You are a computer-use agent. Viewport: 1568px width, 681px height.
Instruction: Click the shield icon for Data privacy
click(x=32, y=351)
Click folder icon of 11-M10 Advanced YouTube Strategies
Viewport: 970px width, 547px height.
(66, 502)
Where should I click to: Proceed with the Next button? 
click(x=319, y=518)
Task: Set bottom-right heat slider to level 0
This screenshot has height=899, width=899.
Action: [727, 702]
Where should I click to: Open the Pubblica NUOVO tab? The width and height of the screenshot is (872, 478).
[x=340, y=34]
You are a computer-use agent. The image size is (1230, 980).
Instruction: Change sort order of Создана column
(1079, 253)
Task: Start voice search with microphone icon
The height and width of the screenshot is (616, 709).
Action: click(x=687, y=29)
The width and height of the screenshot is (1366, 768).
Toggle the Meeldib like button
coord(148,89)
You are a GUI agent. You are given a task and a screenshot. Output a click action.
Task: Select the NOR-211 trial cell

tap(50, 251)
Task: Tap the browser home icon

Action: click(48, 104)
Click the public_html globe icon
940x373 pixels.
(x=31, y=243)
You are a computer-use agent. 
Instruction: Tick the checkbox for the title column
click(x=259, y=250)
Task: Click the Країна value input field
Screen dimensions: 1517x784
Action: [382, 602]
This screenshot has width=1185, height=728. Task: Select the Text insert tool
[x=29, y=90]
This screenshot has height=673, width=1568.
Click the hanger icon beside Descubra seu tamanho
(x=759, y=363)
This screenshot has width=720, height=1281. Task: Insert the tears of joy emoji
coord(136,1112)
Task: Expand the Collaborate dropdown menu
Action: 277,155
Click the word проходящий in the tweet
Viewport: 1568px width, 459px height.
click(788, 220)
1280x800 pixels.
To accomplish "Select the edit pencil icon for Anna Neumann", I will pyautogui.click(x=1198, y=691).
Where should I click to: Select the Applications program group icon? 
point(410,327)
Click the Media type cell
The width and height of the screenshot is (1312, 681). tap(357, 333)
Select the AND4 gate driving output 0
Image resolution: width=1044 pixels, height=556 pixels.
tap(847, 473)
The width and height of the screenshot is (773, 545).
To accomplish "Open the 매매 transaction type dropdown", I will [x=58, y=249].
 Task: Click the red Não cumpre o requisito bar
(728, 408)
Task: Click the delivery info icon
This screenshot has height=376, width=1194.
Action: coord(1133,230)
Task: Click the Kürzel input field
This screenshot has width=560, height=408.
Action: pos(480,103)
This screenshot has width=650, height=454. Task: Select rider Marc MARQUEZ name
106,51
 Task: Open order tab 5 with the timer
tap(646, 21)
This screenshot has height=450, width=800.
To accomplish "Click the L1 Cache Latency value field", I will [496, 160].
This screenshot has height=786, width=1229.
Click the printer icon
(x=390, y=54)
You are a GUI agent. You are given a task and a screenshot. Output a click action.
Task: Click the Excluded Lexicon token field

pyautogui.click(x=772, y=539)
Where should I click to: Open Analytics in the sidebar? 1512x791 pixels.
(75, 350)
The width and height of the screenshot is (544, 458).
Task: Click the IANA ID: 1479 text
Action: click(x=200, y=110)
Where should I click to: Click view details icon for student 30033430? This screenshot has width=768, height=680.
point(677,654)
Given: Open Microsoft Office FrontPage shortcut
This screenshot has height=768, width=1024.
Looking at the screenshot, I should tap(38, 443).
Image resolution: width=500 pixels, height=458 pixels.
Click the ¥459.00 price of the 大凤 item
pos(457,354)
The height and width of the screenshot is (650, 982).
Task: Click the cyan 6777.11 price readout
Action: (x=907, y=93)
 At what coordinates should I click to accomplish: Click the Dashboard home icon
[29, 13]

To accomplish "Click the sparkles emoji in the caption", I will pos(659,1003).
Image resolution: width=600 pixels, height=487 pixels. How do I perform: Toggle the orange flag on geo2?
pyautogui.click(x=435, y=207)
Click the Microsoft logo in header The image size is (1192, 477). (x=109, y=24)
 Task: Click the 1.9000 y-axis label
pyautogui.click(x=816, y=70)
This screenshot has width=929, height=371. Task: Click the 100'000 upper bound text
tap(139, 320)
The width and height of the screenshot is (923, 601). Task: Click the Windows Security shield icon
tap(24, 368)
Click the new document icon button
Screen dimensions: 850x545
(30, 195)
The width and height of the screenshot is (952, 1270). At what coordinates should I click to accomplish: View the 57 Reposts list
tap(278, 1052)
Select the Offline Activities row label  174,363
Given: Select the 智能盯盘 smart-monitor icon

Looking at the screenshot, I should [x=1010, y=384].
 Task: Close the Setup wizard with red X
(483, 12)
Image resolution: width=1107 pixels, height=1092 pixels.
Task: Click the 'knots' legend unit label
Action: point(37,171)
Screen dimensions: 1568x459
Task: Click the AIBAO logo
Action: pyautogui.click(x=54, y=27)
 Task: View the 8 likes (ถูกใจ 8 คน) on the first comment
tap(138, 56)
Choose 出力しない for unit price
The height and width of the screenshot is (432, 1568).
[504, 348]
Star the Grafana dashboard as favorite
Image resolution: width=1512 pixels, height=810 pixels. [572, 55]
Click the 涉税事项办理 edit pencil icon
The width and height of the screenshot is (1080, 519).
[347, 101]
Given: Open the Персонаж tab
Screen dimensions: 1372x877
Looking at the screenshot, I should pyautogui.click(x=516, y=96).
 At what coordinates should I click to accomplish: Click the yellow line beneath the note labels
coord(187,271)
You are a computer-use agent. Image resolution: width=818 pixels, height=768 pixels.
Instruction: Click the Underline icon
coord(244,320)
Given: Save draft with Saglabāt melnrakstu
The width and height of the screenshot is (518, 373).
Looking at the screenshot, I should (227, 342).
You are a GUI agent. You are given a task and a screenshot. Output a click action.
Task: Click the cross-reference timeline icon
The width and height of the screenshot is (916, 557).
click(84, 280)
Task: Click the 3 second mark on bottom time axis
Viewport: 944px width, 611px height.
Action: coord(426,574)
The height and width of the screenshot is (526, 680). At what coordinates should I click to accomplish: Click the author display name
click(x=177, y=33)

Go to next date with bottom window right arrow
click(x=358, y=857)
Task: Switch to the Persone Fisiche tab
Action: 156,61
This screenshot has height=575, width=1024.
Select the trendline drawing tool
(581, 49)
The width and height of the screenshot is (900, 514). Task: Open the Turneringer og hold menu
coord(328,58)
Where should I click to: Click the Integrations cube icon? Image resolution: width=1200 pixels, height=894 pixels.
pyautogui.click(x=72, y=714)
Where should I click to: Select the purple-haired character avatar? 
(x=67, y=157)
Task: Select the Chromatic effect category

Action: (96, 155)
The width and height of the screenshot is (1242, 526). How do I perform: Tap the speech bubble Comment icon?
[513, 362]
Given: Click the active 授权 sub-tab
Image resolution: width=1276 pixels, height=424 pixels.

++++++++++++++++++++

Line count for the word "computer": tally the lines in the records that include it and give only the result.

4